Now it was Jack who was bearing down on Richard’s fingerbones, clamping tight and tighter and tightest as the night rang with crazy bells and flared with gasoline bombs and rattled with firecrackers.

“Hold on!” he screamed. “Hold on, Richard, here we go!”

He had time to think: Now the shoe is on the other foot; now it’s Richard who is the herd, who is my passenger. God help us both.

“Jack, what’s happening?” Richard shrieked. “What are you doing? Stop it! STOP IT! STOP—”

Richard was still shrieking, but Jack no longer heard him—suddenly, triumphantly, that feeling of creeping doom cracked open like a black egg and his brain filled up with light—light and a sweet purity of air; air so pure that you could smell the radish a man pulled out of his garden half a mile away. Suddenly Jack felt as if he could simply push off and jump all the way across the quad . . . or fly, like those men with the wings strapped to their backs.

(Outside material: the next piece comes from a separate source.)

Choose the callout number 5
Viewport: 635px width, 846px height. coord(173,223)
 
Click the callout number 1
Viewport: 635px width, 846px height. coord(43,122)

Oh, there was light and clear air replacing that foul, garbagey stench and a sensation of crossing voids of darkness, and for a moment everything in him seemed clear and full of radiance; for a moment everything was rainbow, rainbow, rainbow.

So Jack Sawyer flipped into the Territories again, this time while running headlong across the degenerating Thayer campus, with the sound of cracked bells and snarling dogs filling the air.

And this time he dragged Morgan Sloat’s son Richard with him.